O impacto da guerra na Ucrânia nas prestações sociais foi menor em 2023, calculado em 580 milhões de euros nesse ano, significativamente abaixo dos 2 mil milhões de euros despendidos em 2022.

“Nas restantes rubricas da despesa corrente, salienta-se a redução de 25,5% dos subsídios pagos, refletindo a diminuição do valor associado ao registo, como subsídios pagos, da alocação adicional de verbas ao Sistema Elétrico Nacional (SEN) para redução das tarifas de eletricidade, uma das medidas de mitigação do impacto do choque geopolítico, que foi de 650 milhões de euros em 2022 e de 200 milhões de euros em 2023”, destaca o INE.

As despesas de capital, entretanto, aumentaram o seu peso nas contas do Estado, tendo crescido graças aos fundos já citados do PRR.

O INE assinala que se mantiveram os níveis elevados de transferências de capital (como subsídios ao investimento e outras transferências sem contrapartida para o Estado) registados em 2022, devido a “várias medidas extraordinárias” como a reprivatização da Efacec, que custou ao Estado, em termos líquidos, 166 milhões de euros.

Salientam-se também “o registo de perdas adicionais de créditos não passíveis de recuperação detidos pela Parvalorem S.A. (916 milhões de euros), a conversão de ativos por impostos diferidos (DTA) do Novo Banco em crédito tributário reembolsável (117 milhões de euros) e ainda o registo de uma sentença do Supremo Tribunal Administrativo, que determinou o pagamento de 228 milhões de euros pelo Estado à EDP, como devolução do montante pago em 2009 pelos direitos de exploração da concessão da barragem do Fridão, cuja construção não ocorreu”, detalha o INE.

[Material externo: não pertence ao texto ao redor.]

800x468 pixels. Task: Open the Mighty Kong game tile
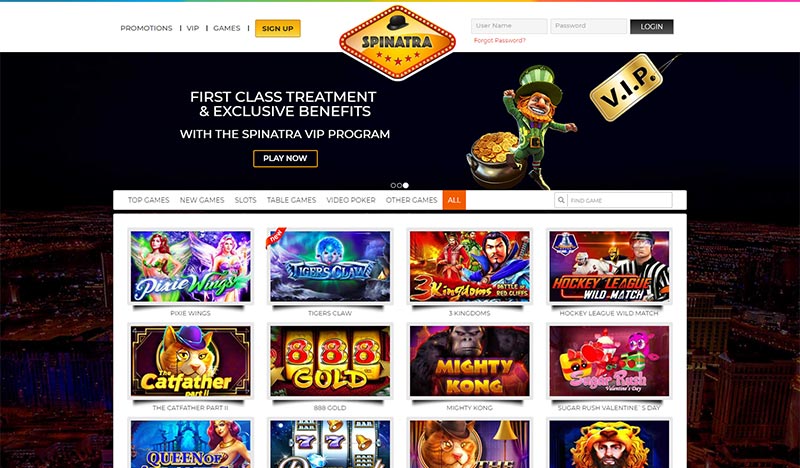click(x=469, y=361)
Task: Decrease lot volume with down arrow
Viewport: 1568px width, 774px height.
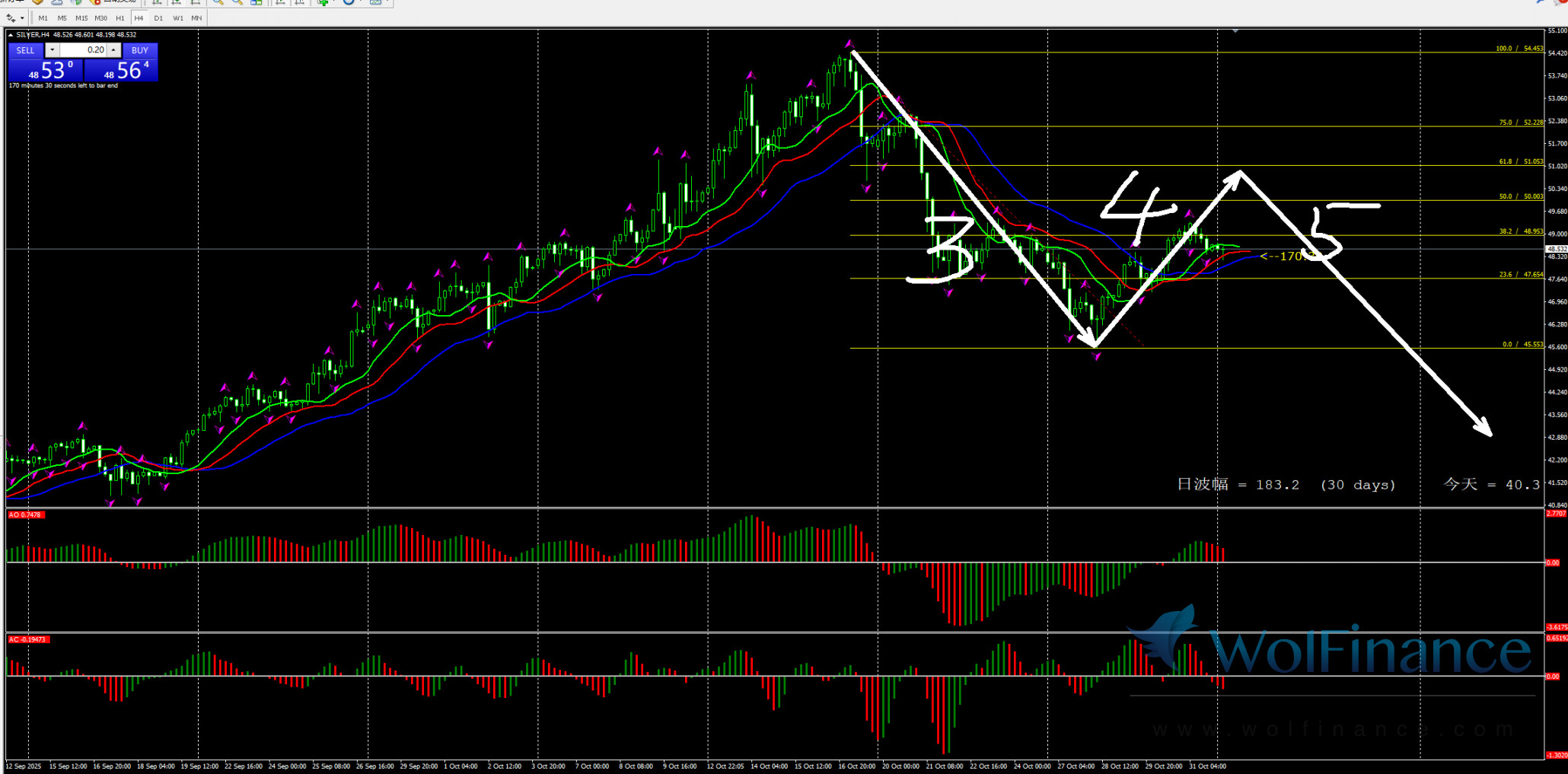Action: (52, 50)
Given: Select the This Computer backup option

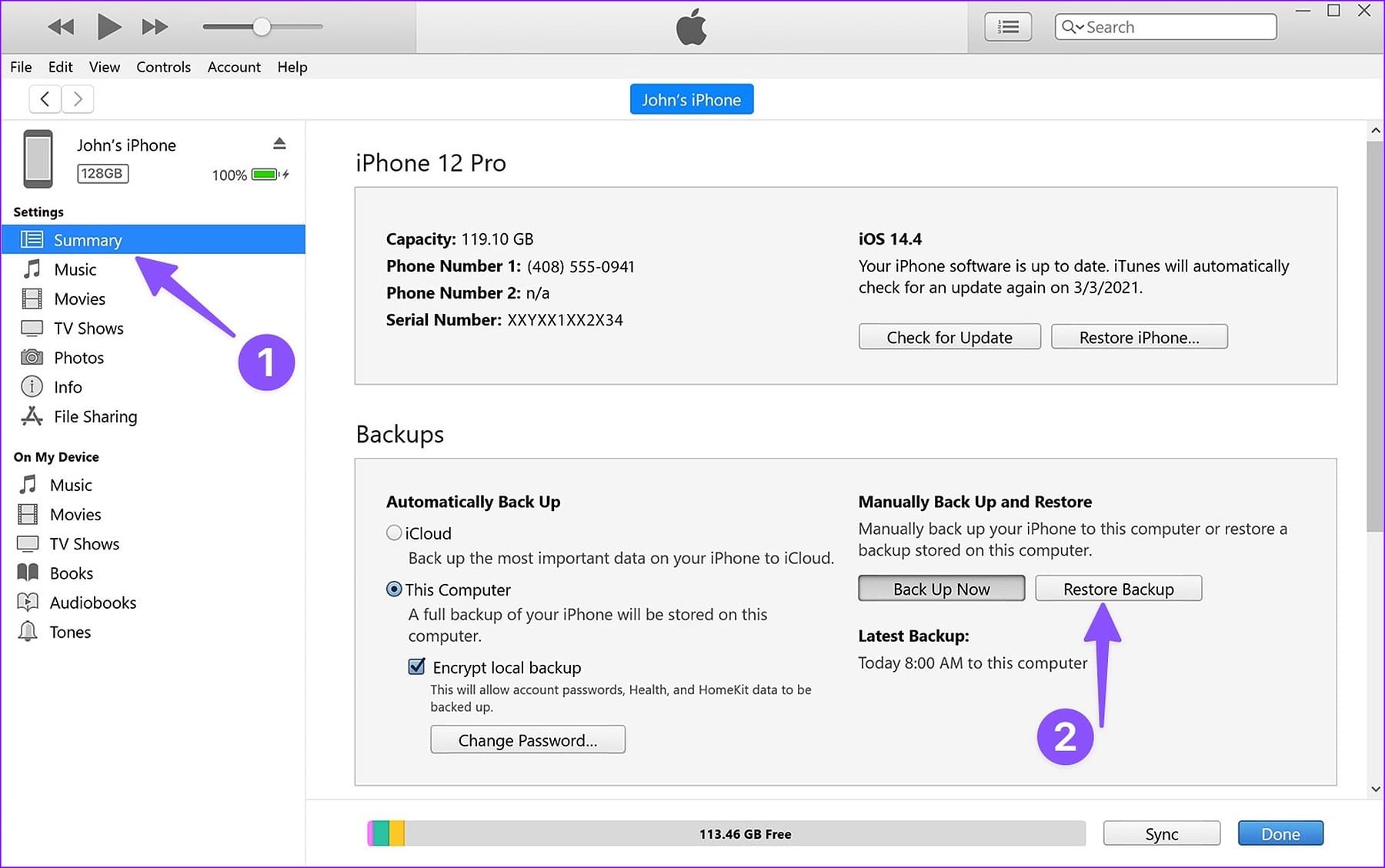Looking at the screenshot, I should [x=394, y=589].
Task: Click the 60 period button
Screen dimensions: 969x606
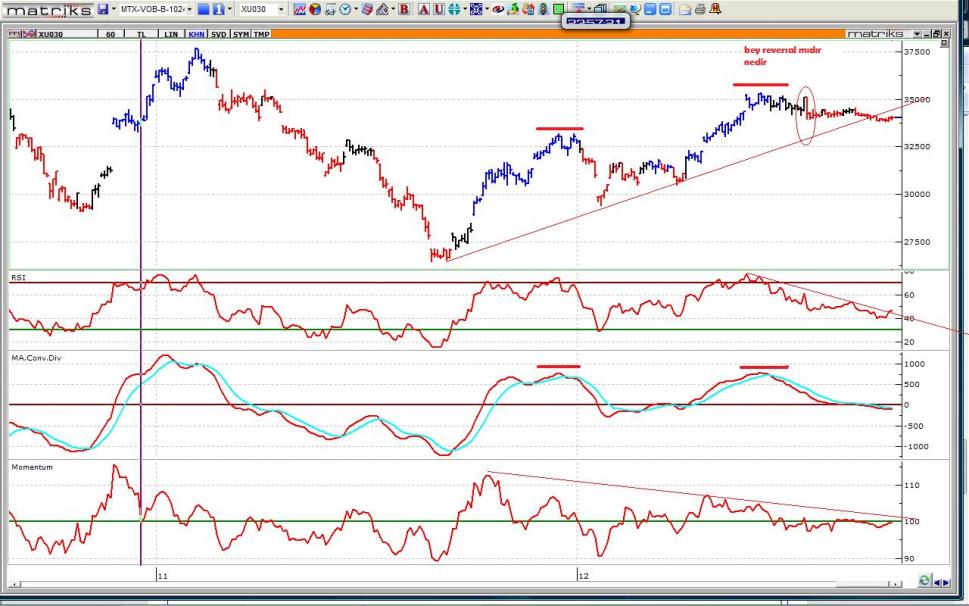Action: click(110, 34)
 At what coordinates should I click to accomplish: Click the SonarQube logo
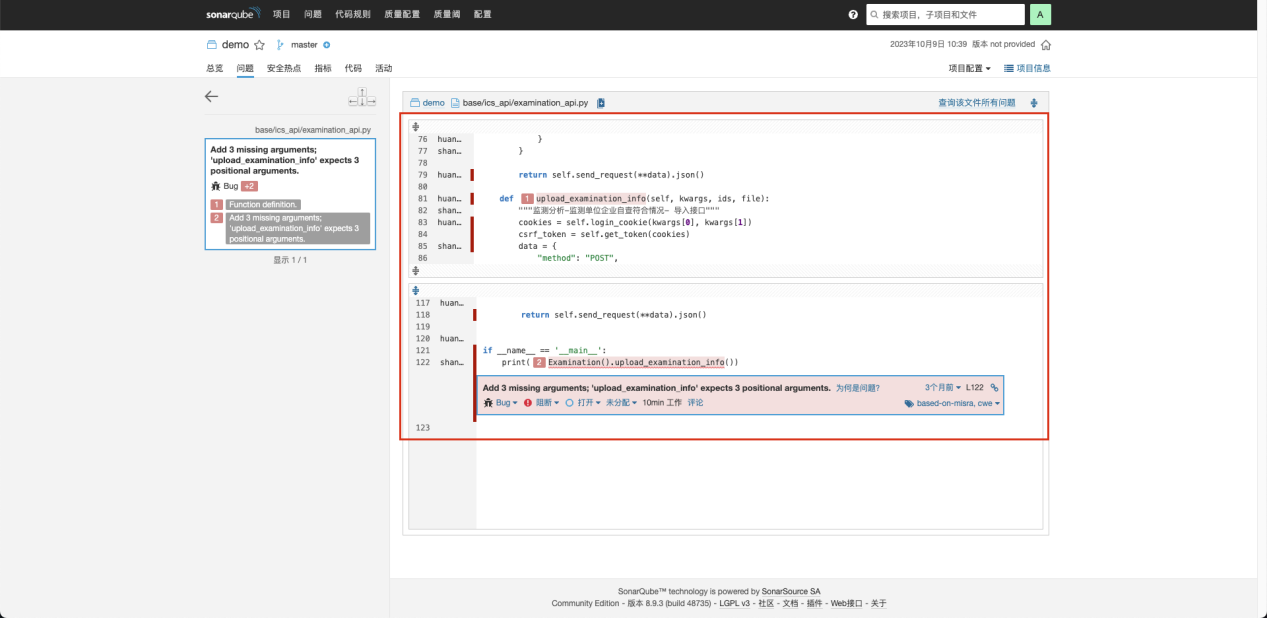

“Em consequência, a despesa corrente perdeu importância relativa no total da despesa (-0,5 pontos percentuais), por contrapartida do aumento do peso da despesa de capital, de 8,6% em 2022, para 9,1% em 2023”, explica.

“A despesa com prestações sociais, exceto transferências sociais em espécie, diminuiu de 37,5% da despesa total para 37,1%, em oposição ao crescimento do peso relativo das remunerações dos empregados (de 24,2% para 24,7%) e dos encargos com juros (de 4,4% em 2022, para 5,1% em 2023)”, remata o INE.